Malgré tout cela, le marché des fruits rouges croît toujours à l’export. Les exportations des fruits rouges sont passées de 66.332 T en 2010-2011 à 115.442 T en 2017-2018. Au niveau des trois principales zones de production en l’occurrence, le Gharb, le Loukkos et le Souss Massa, le volume exporté des fruits rouges représente en moyenne 60 à 70% de la production totale des fraises, 90 à 95% des framboises et plus de 95% des myrtilles. La destination principale de cet export reste l’Union européenne, mais le Maroc exporte aussi vers 41 pays différents sur les 5 continents.
Cependant, les fruits rouges marocains ne sont pas toujours les bienvenus sur les marchés européens, surtout auprès de pays également producteurs de fruits rouges. En Espagne, le directeur de l’Association des producteurs et exportateurs de fraises de Huelva, Rafael Domínguez, se fera entendre lors de la prochaine réunion que le ministre Luis Planas prévoit de tenir avec les représentants de l’Association des producteurs et exportateurs de fruits, légumes, fleurs et plantes vivantes (FEPEX). « Nous parlerons de la concurrence, ni logique ni normale, que nous avons sur les marchés européens avec des framboises qui viennent du Maroc et qui provoquent une crise des prix dans la campagne actuelle ». En effet, les exportations marocaines inquiètent, puisqu’elles influent sur la volatilité des prix de ces produits sur le marché.
La culture des fruits rouges reste une culture soumise aux aléas du marché. Puisque 70% des fruits rouges sont destinés à l’export, une éventuelle baisse de consommation en Europe peut entraîner de grosses pertes matérielles. Il faut également que le produit s’écoule dans les marchés à temps, et qu’il reste consommable, sinon, sa valeur au kilo en vente baisse par rapport à son coût au kilo en production. Pour exporter les fruits rouges, il faut également disposer ‘un bon système de chaîne de froid, puisque ce sont des fruits généralement fragiles, ils entraînent un coût supplémentaire. De plus, la nécessité de conquérir de nouveaux marchés hors Europe se pose de plus en plus, puisque le produit marocain compromet, en termes de compétitivité, plusieurs produits locaux.

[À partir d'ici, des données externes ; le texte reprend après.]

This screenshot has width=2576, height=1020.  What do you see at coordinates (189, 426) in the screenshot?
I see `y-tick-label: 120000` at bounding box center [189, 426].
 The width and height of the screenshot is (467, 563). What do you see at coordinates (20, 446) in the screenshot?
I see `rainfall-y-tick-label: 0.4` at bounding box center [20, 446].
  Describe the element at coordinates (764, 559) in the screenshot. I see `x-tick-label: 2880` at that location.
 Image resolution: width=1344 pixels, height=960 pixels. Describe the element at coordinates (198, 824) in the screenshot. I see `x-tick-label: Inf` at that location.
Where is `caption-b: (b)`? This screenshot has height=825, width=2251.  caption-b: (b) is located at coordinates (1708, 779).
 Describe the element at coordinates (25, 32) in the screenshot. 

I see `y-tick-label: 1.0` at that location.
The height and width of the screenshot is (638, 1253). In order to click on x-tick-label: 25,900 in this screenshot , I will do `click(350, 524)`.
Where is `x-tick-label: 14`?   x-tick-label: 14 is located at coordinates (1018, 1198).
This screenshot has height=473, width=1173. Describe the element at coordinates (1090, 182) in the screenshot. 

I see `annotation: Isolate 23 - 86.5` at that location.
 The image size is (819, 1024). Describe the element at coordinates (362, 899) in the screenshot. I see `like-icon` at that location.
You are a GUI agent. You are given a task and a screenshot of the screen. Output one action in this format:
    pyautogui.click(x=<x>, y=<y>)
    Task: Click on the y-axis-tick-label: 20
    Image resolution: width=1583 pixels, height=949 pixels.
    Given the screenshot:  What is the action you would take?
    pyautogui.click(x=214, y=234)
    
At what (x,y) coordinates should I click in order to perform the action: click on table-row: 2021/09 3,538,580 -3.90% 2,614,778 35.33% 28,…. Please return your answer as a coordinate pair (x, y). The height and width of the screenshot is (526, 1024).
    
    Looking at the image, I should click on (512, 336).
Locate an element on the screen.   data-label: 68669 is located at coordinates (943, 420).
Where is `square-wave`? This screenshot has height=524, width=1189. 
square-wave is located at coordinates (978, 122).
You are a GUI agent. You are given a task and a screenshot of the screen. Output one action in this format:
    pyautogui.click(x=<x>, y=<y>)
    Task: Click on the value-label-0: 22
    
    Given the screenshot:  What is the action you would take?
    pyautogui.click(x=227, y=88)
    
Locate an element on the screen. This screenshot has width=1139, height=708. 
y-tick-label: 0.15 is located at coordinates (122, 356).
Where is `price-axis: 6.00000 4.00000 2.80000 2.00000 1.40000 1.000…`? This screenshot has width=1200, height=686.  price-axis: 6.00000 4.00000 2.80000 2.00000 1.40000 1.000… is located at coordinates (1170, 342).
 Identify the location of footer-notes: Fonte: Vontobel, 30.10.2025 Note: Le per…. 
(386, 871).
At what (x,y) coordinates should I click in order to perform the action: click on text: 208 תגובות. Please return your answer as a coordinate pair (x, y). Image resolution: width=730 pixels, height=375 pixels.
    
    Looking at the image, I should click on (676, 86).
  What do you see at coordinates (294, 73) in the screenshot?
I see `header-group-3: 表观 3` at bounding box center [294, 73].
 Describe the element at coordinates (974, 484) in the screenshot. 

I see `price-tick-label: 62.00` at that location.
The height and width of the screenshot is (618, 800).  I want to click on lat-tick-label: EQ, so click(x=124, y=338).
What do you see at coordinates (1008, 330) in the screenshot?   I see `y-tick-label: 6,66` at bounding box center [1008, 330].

Il n’en reste pas moins que les fruits rouges marocains restent un produit de prédilection dans les pays où ils sont exportés. La culture des fruits rouges a connu de nombreux progrès lors de ces dernières années. La superficie totale allouée à la culture des fruits rouges au Maroc est passée de 3.035 ha en 2009 à environ 9.000 ha au cours des deux dernières années. L’augmentation des surfaces cultivées a entraîné un bond de la production avec 197.000 tonnes de fruits rouges produits en 2019 dont environ 140.000 tonnes sont destinées à l’exportation.